Allergy expert Max Wiseberg of HayMax balms, said: “We have seen a large increase in sales compared to this time last year.
“There is definitely a rise in the number of people with symptoms, and consequently people buying treatments this early on.
“This is partly due to March being cool and then immediately warm soon afterwards causing birch trees to release high levels of pollen.”
Experts say air pollution, especially in London, kills around 4,000 people in the capital and almost 30,000 nationwide each year.
Allergy UK warned high levels of allergens and pollutants can trigger potentially fatal asthma attacks.
Clinical director Maureen Jenkins said: “Hay fever can bring on symptoms in people who suffer from asthma and this is made worse when pollution is high.
“Pollen and particles in the air cling together and have a joint effect, high pollution levels can certainly be a problem, especially in people with existing conditions.”
After today’s (Monday) brief lull in the fine weather Britain is about to enjoy another dose of early summer sunshine an blue skies.
Some long-range outlooks suggest the good weather could be here to stay right through until the end of June.
The Met Office is predicting temperatures of up to 77F (25C) in the south this week with highs of 16C (61F) elsewhere.

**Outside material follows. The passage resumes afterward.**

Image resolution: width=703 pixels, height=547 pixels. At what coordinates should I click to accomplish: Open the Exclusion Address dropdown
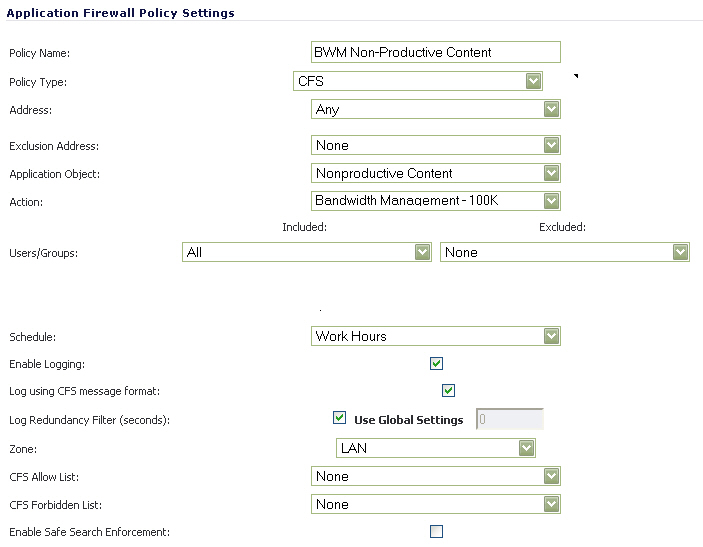pos(436,145)
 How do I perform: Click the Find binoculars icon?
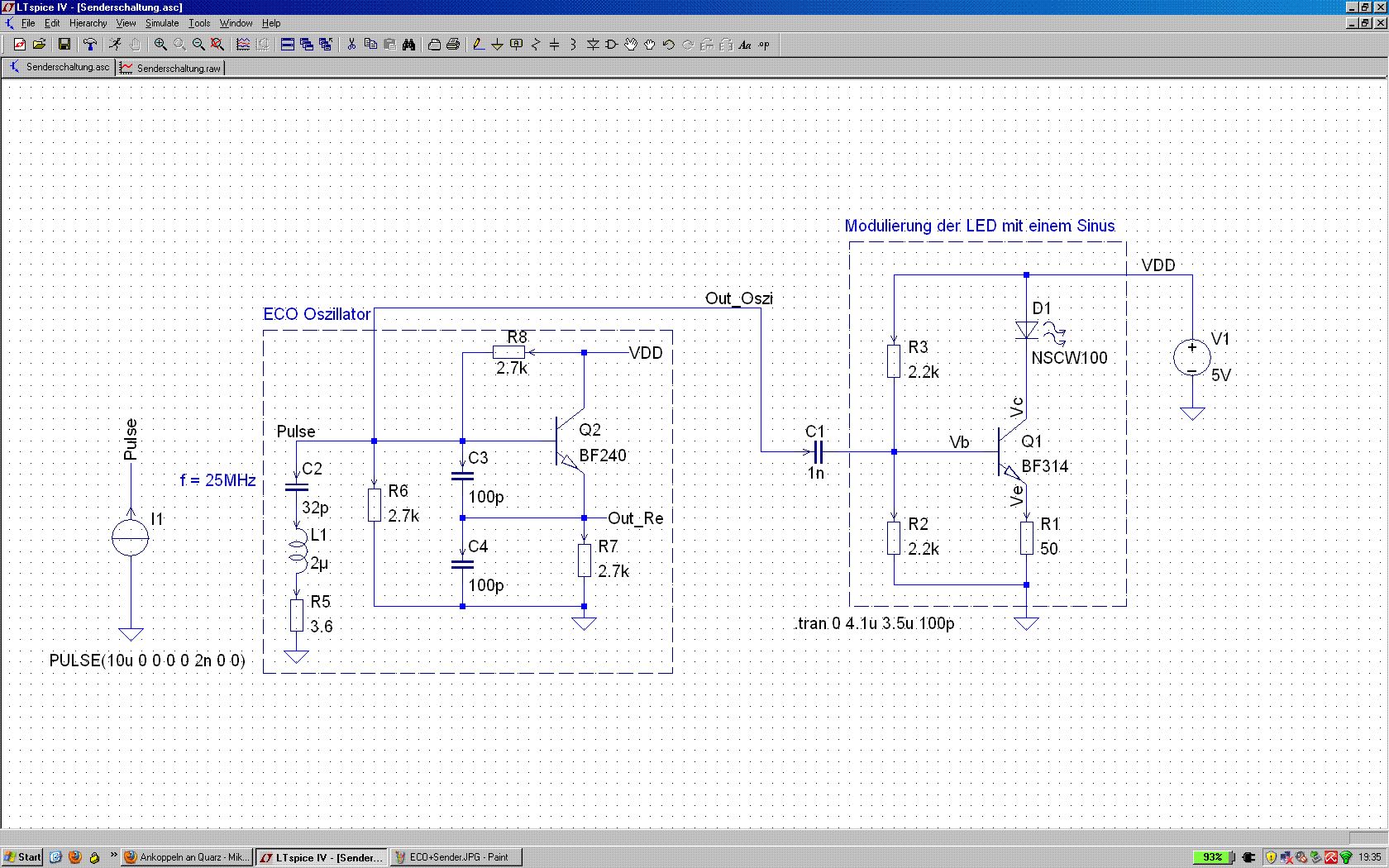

Under clear skies and sunshine it will feel close to 80F (27C) in the south – more than double the 11C average for the time of year.
This week’s high temperatures will be bolstered by blast of heat from the near Continent where pollution levels are forecast to hit ‘very high’.
The south will enjoy the best of the weather this week although the UV index, which indicates the sun’s strength, will push ‘5’ in sparking warnings to use suncream.
Temperatures double the average maximum (11C) this early in the month mean Britain could yet see the hottest April day in almost 70 years.
With more than a fortnight until the end of the month the mercury could top the 29.4C (84.94F) recorded in Camden, London, on April 16, 1949.
Defra said pollution levels will start to creep up tomorrow (Tuesday) with ‘low’ to ‘moderate’ levels forecast in central and eastern regions before hitting ‘high’ in the south on Thursday and Friday.
Met Office forecaster Dan Williams said: “Tuesday is likely to be the hottest day of the year so far and then Wednesday may top that again.
“We have a warm tropical maritime coming air mass coming in from the Azores with temperatures of 25C likely by mid week.
“There is also some warm air coming in from northern France.”